Since I'm so oblivious,will that give me an advantage or will it possibly even confuse me more than I already am on a computer? I don't know what an "app" is either but I'm told I should start uninstalling them and only keeping what I'll use.
I'll figure that out later,but for now I just need to know if I'm going to wind up adapting to this thing or smashing it into a million pieces.
Anybody use it here?

edit: it's not a touchscreen


----------



## 480sparky (Jan 8, 2015)

Classic Shell - Start menu and other Windows enhancements


----------



## Overread (Jan 8, 2015)

Windows 8.1 is honestly the best windows OS I've used (and I was on Vista before and xp before that).

It's fast, stable (most crashed I've had thus far - and its been very few  - were games messing up not the OS), pretty compatible with most older software. The only thing it messes up on is the interface.

They've fixed it so that it now goes to desktop automatically so the only thing you really miss is hte start-menu (and if you want you can go into the windows folder and its there so you can stick a short-cut to it on your desktop).

I was worried about it before I got it, but honestly since getting it I've not looked back.

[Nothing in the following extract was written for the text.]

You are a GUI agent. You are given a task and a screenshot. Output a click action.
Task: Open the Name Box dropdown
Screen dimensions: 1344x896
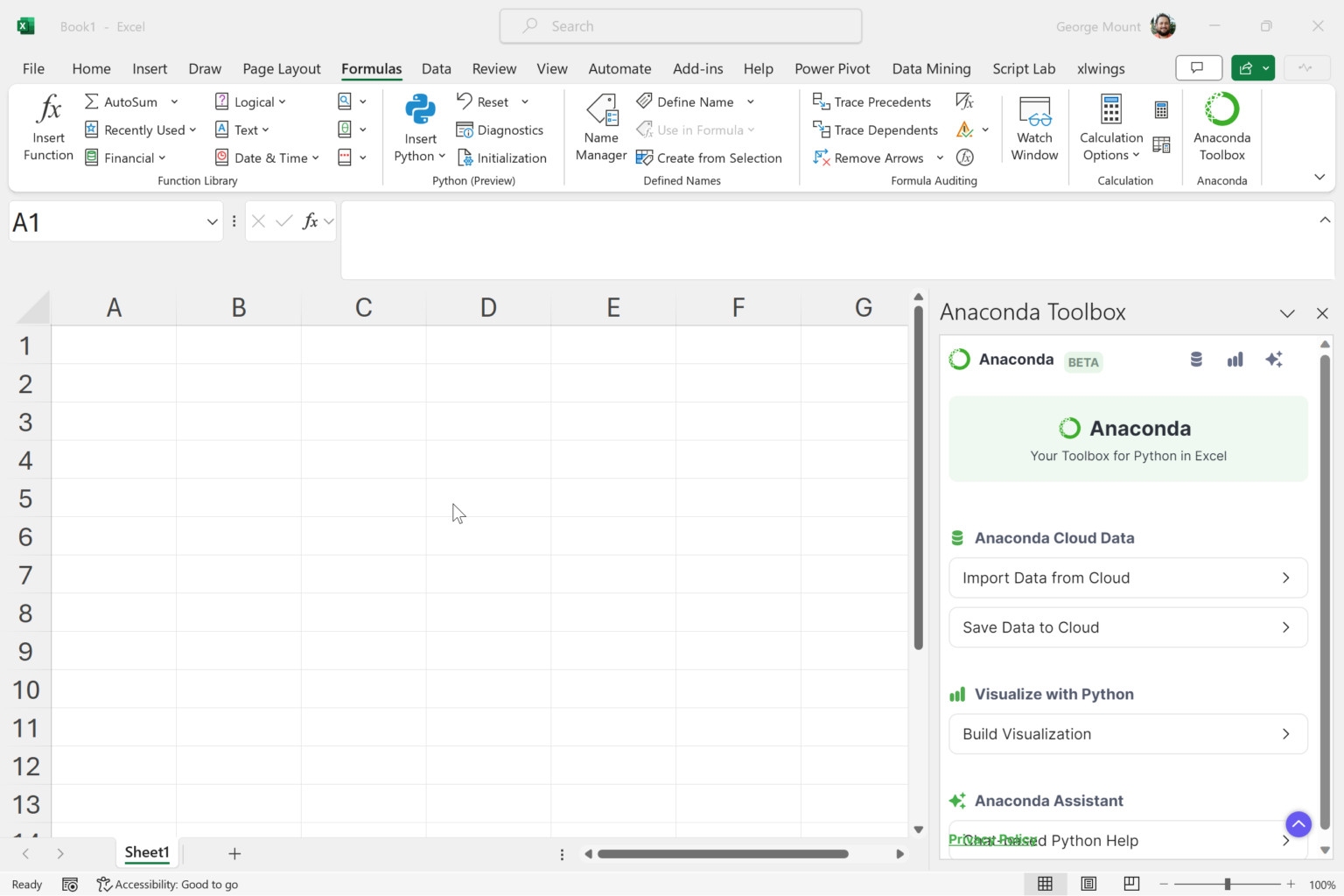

edit - and yep as Sparky shows there are LOADS of 3rd party mods that bring the start menu back


----------



## spiralout462 (Jan 8, 2015)

I was in the same exact boat as yourself.  I ended up with a 17" Inspiron with 8.1 pro.  I have had no problems since April.  I choose to not use the "start" menu thing.  I just keep it in desktop mode and it behaves exactly like Win7.


----------



## MOREGONE (Jan 8, 2015)

I like 8.1 a lot. Works well for me. If MS hadn't made some silly decisions such as hiding the Start button and burying the Power options, I believe people would have been much happier with 8.0.   Under the hood they're the same OS with some UI refinements.


----------



## beachrat (Jan 8, 2015)

I'm starting to feel a little better already.
It can't possibly be as bad as what I've heard just like most things in life.
It'll be here tomorrow, I think, and I'll keep this thread alive to provide some info from a computer imbecile point of view.


----------



## Ysarex (Jan 8, 2015)

Windows 8/8.1 are both quite good. They boot fast and run stable -- Microsoft bloated but the only way to avoid that is Linux. I still have Win 7 on one of my laptops and I wish it was 8.1. The Start button fracas was just and adult/nerd problem. It took a seven year old under 10 seconds to figure out that the Start Screen was just a bigger Start button with more features.

Joe


----------



## Braineack (Jan 8, 2015)

It's fine now that I have a touchscreen laptop.

using tapatalk.


----------



## 480sparky (Jan 8, 2015)

Windows 8 is just a 64-bit upgrade of a 32-bit patch for a 16-bit re-write of an 8-bit OS based on a 4-bit beta made by a 2-bit company that can't stand 1 bit of competition.


----------



## dennybeall (Jan 8, 2015)

Win 8.1 is on this laptop and it's been very good. I run Photoshop and Lightroom and Outlook and sometimes also have my security system cameras from work all running at the same time and 8.1 handles all with no problem. If it does get hung up the operating system just handles it without crashing (so far)
APP is just short for application and an application is just a computer program. Just a new word for an old thing.


----------



## beachrat (Jan 8, 2015)

480sparky said:


> Windows 8 is just a 64-bit upgrade of a 32-bit patch for a 16-bit re-write of an 8-bit OS based on a 4-bit beta made by a 2-bit company that can't stand 1 bit of competition.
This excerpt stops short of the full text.